サリーはメイプルを抱えると、同じく炎の壁を突き破りながら、水の勢いに乗って流れるように移動し距離を取ろうとする。しかし、それでも逃すまいと炎の犬を引き連れて急接近してくる。


「メイプル一回潜って!」


「【大地の揺籠】!」

一旦体勢を立て直すため、メイプルはスキルを使ってサリーと共に地面に潜る。


「ふぅー……【ヒール】」


「ありがとー。うぅ……やっぱり強いなあ」


「んー、炎攻撃は避け切ろうとするとちょっと無理しないといけないから【身捧ぐ慈愛】で守っていてほしい」


「うんうん」


「代わりに貫通攻撃は私が全部前でガードするよ。メイプルの盾になる」

互いに対処の難しい攻撃を受け持って無効化することで有利に立ち回ろうというわけだ。サリーが防御に全力を尽くす分、攻撃はよりメイプル頼りになる。


「銃は剣でガードされちゃうし……」


「大丈夫、隙を狙って。それに、ゼロ距離ならガードも何もないでしょ?」

遠くから撃つことで間に刀を挟み込まれるなら、体に砲口を密着させてしまえばいいというわけだ。サリーがそうであるように、そもそも物理的に避けられない攻撃は存在する。


「メイプルは安心して攻撃して。大丈夫、通さないから」


「分かった!任せるね?」


「任された!」

二人はどちらも剣であり盾でもある。改めて方針を確定させると、効果時間切れによって地上に戻っていく。地上に戻ると、それを待っていたとばかりに刀が振るわれる。サリーがそれをガードすると、繰り返し縦から横から斬りつけるが、そのどれもが的確に弾かれていく。


「もう一発も通さないよ」


「反撃だね!」

サリーが鍔迫り合いをする中、メイプルは砲に変えた片腕を鬼の腹部にぴたりとつけると、ゼロ距離射撃を行う。確かな手応えと共に派手にダメージエフェクトが散り、手痛い一撃を加えることに成功する。それを受けて飛びのく鬼を追撃することはせず、再び犬によって火柱が上がり二人を内部に包み込む。


「もう一度はないよ」

たとえ攻撃の瞬間を隠されようと問題ない。

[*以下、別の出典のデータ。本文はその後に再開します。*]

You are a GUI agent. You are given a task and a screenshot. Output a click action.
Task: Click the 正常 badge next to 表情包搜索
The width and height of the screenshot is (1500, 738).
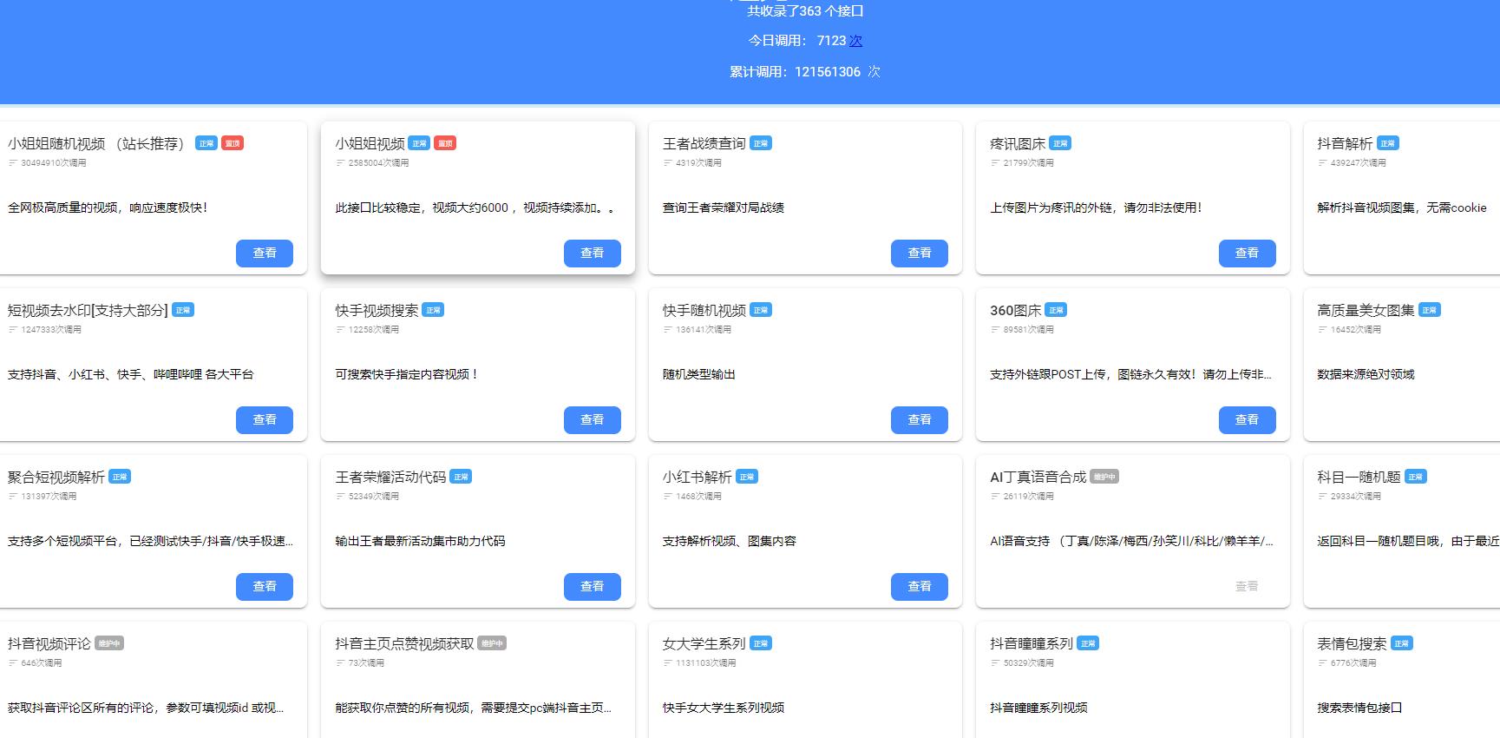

確固たる自信を持ってサリーがダガーを構えると、先程と同じように炎を裂いて刀が突き出される。サリーは二本のダガーを振り上げると、刀を真下から叩き上げ、その軌道を逸らす。直後、サリーの目に移ったのは、そのまま飛び込んでくる鬼の姿と、もう片手に握られた二本目の刀だった。


「それでも……っ!」

サリーは重い一撃を弾いて崩れた体勢を無理矢理整えると、振り下ろされる刀を頭上でクロスさせたダガーで受け止める。しかし、一本の刀を二本のダガーで止めていては分が悪い。


「【滲み出る混沌】!」

片方が苦戦している時はもう片方が打開する。メイプルがあえて遠距離攻撃を放ち、鬼のガードを誘発させると、その一瞬のうちにサリーは体勢を整え、一気に踏み込み鬼の脇をすり抜けて、一撃を加えつつ背後へ抜けていく。連戦というだけあって鬼のHPもそう高くはないのか、あと数回重い一撃を加えられれば撃破できる。


「メイプル!」

サリーすり抜けながら振り返って、メイプルとアイコンタクトを取る。サリーが何を求めているのか、メイプルは正確に読み取って即座に行動に移す。


「【カバームーブ】!」

メイプルはサリーの元へと高速で移動する。【変わり身】と違うのは、点と点での瞬間移動ではなく、あくまでも高速移動だということだ。

つまり、その途中での行動がほんの僅か許されるということでもある。


「やあっ!」

メイプルは脇を抜けていったサリーを追って鬼のすぐ真横を通る際、その大盾を真横に構え胴体に叩きつけた。当然これは【悪食】を発動させ、凄まじい量のダメージエフェクトを散らせる。雑魚モンスターなら一撃、ボスモンスターでも致命傷となりかねないが、それでも鬼はまだ立っており、まさにたった今ダメージを与え、盾を振った状態で体勢を崩したメイプルを斬り伏せんと、刀を持った両腕に力を込めて振り返る。


「そっちが力ならこっちは速度で勝負するね」

振り返る瞬間、鬼がそれ以上の行動をとれなかった一瞬。サリーは翻弄するように再び脇をすり抜けて背後に回る。


「【変わり身】!」

メイプルとサリーの位置が瞬時に入れ替わり、メイプルの前には無防備な背中が、サリーには振り下ろされる二刀が迫る。


「もう一回っ!」

メイプルが今度こそ鬼の胴体を飲み込み両断するのと、サリーが重い刀を受け止め、その重さが消えていくのを感じるのはほとんど同時のことだった。


「私達の方が連携力では上だったみたいだね」

周りの炎が消えていく中、サリーはどこか嬉しそうに、満足気にそう呟くのだった。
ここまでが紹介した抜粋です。